Could you repeat the listing from the line containing "You are a computer-use agent. The image size is (951, 555)." through the line containing "coord(163,430)", replacing "sentence" with "paragraph" and leaving everything else unchanged?

<<<<

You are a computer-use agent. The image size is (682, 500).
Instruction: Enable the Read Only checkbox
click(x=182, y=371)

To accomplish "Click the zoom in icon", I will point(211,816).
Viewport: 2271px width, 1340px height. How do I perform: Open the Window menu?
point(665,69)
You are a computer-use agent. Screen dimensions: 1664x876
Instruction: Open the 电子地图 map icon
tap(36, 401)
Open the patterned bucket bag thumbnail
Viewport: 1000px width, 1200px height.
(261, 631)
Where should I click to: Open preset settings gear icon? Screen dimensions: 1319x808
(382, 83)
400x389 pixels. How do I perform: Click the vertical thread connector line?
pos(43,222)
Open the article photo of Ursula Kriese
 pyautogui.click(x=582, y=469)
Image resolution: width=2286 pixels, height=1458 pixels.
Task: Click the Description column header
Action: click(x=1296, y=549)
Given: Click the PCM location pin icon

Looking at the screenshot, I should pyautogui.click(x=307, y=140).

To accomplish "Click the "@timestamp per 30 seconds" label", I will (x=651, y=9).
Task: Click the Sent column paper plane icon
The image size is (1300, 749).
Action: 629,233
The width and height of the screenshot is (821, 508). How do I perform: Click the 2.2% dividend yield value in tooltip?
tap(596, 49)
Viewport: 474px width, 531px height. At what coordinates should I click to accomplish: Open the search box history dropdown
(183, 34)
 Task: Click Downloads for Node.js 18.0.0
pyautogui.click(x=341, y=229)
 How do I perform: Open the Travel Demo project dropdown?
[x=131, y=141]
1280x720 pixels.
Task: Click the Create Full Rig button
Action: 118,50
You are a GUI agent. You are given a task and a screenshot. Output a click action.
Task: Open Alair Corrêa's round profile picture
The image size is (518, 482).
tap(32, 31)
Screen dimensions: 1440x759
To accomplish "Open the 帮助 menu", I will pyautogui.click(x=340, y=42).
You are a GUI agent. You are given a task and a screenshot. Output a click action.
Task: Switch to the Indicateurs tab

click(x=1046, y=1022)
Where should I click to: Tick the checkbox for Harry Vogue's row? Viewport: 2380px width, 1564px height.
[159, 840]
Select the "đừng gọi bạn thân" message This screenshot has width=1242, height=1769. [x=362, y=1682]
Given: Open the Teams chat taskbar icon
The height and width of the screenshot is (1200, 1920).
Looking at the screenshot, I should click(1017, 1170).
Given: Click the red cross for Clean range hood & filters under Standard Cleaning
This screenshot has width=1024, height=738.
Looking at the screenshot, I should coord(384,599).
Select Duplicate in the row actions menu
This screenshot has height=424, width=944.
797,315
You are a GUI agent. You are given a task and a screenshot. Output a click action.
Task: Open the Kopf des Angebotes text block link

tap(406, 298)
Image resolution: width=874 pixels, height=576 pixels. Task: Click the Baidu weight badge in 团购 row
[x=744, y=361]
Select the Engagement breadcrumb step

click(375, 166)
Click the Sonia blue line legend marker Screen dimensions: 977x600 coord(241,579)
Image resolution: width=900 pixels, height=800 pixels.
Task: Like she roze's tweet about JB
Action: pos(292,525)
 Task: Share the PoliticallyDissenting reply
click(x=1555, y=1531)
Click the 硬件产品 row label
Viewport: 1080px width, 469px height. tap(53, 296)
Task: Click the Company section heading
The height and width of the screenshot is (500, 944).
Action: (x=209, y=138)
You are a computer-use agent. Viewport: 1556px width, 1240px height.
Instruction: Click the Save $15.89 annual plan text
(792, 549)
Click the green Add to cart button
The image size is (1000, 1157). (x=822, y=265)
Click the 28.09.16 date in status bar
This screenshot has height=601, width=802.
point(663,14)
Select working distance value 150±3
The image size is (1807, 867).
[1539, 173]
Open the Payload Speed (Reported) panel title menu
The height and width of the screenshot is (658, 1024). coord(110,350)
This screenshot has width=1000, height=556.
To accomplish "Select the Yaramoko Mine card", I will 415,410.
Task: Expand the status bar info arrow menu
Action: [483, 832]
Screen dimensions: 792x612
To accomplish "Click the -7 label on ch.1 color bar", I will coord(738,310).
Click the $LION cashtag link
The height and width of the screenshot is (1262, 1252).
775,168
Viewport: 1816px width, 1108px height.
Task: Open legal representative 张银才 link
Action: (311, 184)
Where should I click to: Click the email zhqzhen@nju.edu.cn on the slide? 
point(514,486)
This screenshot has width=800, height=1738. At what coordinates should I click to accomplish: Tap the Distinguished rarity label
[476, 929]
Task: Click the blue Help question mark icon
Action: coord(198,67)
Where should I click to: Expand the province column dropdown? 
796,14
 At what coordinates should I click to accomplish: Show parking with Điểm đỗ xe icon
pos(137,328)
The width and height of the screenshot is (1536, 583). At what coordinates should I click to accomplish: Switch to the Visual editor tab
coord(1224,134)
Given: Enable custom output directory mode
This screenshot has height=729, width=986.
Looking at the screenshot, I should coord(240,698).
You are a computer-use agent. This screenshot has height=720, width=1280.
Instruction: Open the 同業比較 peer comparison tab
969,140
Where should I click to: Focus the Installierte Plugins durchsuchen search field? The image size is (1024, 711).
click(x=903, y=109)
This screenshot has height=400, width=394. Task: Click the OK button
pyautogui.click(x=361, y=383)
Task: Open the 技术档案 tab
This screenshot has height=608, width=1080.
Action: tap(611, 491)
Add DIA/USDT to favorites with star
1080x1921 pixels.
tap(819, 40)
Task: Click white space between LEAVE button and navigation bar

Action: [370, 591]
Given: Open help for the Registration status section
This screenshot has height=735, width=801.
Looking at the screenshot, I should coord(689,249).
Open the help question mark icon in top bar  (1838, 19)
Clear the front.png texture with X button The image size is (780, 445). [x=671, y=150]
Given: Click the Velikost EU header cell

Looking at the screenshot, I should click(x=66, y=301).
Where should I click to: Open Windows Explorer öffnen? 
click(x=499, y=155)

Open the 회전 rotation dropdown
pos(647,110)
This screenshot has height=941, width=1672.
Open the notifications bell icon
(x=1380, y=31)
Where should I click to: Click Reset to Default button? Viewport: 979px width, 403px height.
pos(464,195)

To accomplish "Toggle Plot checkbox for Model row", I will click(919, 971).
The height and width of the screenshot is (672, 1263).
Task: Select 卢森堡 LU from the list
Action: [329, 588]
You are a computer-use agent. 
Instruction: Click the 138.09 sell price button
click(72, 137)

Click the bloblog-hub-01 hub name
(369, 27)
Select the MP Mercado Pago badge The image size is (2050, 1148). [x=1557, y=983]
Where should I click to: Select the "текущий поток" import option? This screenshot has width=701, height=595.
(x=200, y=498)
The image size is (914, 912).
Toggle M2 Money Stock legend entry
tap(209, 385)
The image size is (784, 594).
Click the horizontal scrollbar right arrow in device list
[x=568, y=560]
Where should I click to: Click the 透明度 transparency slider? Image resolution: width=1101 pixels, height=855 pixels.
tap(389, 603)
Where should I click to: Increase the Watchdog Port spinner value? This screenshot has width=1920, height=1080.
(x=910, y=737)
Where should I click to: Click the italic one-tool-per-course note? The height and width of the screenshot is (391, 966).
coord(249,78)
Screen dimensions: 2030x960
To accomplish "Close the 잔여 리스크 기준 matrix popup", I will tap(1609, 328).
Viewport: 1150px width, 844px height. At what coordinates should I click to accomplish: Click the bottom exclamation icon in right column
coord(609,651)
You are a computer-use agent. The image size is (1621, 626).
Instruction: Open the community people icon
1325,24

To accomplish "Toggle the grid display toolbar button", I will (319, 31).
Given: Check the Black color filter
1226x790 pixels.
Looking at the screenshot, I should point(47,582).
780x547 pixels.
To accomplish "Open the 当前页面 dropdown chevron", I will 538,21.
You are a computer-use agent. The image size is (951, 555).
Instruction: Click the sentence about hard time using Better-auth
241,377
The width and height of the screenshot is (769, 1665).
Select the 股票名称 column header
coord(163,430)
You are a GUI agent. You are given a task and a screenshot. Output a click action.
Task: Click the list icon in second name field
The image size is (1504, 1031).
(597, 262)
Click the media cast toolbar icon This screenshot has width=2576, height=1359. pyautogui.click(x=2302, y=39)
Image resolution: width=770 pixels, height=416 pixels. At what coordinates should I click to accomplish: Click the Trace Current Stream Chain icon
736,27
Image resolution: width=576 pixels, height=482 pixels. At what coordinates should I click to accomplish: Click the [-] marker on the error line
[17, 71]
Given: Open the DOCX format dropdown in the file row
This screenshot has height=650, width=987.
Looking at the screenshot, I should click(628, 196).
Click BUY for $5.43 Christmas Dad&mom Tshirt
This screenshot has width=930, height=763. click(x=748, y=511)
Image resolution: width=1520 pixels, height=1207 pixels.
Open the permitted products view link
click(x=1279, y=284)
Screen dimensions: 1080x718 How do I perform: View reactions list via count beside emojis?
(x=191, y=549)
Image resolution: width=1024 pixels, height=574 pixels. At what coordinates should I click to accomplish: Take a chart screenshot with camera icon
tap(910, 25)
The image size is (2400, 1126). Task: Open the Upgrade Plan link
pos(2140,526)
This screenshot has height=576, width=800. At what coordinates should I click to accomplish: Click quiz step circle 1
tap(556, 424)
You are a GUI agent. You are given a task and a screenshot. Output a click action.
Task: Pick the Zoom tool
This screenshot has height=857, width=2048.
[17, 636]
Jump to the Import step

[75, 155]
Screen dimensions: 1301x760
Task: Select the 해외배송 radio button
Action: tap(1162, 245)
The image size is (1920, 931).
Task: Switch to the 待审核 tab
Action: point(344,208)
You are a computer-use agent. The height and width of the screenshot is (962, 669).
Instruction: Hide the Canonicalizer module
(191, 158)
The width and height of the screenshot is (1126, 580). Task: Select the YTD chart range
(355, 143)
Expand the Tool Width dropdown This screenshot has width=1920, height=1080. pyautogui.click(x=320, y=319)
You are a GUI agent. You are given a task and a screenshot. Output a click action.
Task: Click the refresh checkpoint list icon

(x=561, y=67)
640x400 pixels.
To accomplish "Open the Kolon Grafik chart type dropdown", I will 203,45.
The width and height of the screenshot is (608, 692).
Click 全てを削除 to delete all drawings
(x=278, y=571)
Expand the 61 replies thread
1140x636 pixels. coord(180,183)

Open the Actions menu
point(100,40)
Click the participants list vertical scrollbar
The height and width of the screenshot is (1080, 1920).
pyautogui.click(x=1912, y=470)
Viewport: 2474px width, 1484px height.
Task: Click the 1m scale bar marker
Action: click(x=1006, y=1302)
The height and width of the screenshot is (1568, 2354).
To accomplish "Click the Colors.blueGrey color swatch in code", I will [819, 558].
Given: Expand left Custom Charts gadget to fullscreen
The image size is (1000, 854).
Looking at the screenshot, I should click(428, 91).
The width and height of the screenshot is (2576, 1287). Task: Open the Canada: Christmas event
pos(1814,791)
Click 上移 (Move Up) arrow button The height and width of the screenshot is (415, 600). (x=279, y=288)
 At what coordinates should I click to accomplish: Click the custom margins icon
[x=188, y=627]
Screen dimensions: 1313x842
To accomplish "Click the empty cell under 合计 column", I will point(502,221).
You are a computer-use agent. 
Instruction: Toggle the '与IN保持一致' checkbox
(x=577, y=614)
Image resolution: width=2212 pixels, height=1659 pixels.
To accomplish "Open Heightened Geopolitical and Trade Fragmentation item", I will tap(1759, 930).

>>>>

■ Response to the exercise
You are a computer-use agent. The image size is (951, 555).
Instruction: Click the paragraph about hard time using Better-auth
241,377
The width and height of the screenshot is (769, 1665).
Select the 股票名称 column header
coord(163,430)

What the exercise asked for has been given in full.